Las risas contenidas de Isabella y su madre resonaron en mi mente. Las miré con furia antes de responder:

—Sí, sí acepto.

El sacerdote concluyó con las palabras que todos conocen, y antes de que pudiera procesarlo, Luis inclinó su rostro hacia mí. Sus labios se acercaron peligrosamente, como si pretendiera besarme. Lo miré con desdén, incapaz de ocultar mi incomodidad.

Cuando creí que todo había terminado, la voz de mi padre me devolvió a la realidad.

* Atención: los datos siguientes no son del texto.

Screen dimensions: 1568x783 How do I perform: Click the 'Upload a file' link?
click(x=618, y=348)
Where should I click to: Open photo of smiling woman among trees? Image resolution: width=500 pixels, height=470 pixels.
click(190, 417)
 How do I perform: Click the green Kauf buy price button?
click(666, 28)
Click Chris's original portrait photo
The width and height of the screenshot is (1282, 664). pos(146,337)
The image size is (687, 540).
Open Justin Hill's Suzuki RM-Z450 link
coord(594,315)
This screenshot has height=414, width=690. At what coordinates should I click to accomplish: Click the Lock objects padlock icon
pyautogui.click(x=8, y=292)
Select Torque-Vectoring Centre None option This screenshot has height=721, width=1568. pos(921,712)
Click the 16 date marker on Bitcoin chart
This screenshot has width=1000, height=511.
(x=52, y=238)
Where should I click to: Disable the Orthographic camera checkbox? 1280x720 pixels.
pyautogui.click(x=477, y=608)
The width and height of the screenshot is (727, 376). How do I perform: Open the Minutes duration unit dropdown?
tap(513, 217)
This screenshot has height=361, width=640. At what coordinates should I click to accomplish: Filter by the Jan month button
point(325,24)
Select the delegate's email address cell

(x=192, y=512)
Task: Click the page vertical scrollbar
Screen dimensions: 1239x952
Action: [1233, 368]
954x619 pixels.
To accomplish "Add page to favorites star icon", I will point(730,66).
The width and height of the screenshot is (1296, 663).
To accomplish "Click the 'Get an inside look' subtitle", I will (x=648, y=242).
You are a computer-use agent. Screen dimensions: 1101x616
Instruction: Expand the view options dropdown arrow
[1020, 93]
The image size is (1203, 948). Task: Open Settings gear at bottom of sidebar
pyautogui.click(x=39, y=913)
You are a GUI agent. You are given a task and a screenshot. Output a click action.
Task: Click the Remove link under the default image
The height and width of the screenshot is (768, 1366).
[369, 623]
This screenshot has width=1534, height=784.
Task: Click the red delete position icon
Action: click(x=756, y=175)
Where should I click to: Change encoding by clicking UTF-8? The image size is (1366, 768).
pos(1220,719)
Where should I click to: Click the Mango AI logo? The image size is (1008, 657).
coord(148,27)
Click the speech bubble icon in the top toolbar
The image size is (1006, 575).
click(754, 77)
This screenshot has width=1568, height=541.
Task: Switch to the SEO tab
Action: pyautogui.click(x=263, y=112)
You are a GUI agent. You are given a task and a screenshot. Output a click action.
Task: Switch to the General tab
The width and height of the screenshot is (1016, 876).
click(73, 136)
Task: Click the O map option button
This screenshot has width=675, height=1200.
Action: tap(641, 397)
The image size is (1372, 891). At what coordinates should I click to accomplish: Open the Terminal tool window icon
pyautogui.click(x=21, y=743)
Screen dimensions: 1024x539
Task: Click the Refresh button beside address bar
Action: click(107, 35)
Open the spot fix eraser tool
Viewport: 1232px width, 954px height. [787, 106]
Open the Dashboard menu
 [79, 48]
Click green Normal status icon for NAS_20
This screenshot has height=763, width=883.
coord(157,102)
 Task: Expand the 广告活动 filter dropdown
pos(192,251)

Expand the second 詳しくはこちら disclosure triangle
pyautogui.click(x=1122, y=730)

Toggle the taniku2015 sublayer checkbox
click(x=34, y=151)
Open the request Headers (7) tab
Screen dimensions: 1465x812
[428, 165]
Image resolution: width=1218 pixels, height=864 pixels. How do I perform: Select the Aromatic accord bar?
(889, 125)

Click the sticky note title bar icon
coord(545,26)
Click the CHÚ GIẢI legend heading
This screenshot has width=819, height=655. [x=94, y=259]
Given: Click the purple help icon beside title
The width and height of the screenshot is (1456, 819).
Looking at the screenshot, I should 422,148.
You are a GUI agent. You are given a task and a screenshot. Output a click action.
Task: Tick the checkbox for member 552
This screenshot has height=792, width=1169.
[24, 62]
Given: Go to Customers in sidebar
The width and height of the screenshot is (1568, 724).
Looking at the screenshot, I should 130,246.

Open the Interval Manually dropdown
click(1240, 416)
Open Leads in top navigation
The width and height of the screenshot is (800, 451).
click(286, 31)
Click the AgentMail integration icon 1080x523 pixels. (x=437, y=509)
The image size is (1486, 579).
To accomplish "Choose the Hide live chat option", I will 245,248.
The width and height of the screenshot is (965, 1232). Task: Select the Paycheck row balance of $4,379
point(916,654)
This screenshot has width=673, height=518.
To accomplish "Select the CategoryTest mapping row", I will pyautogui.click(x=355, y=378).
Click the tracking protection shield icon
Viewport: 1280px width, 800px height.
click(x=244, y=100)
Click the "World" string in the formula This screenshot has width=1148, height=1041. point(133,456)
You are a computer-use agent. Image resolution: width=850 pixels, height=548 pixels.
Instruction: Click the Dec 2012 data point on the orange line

—Entonces, aquí nos despedimos, hija. Debes irte con Luis.

El golpe de sus palabras me dejó sin aliento. Pensaba que todo terminaría con la ceremonia, pero ahora entendía que debía irme a vivir con él.

Luis ya esperaba afuera, con la puerta de su auto abierta para mí. Mi padre me dio un beso de despedida, y con resignación, caminé hacia el vehículo. Desde la ventana, Isabella y Victoria me despedían con una sonrisa hipócrita.

Miré mis manos temblorosas antes de alzar la vista hacia el chofer, quien me dedicó una sonrisa cálida. Aunque pequeña, fue un consuelo en medio de tanta incertidumbre.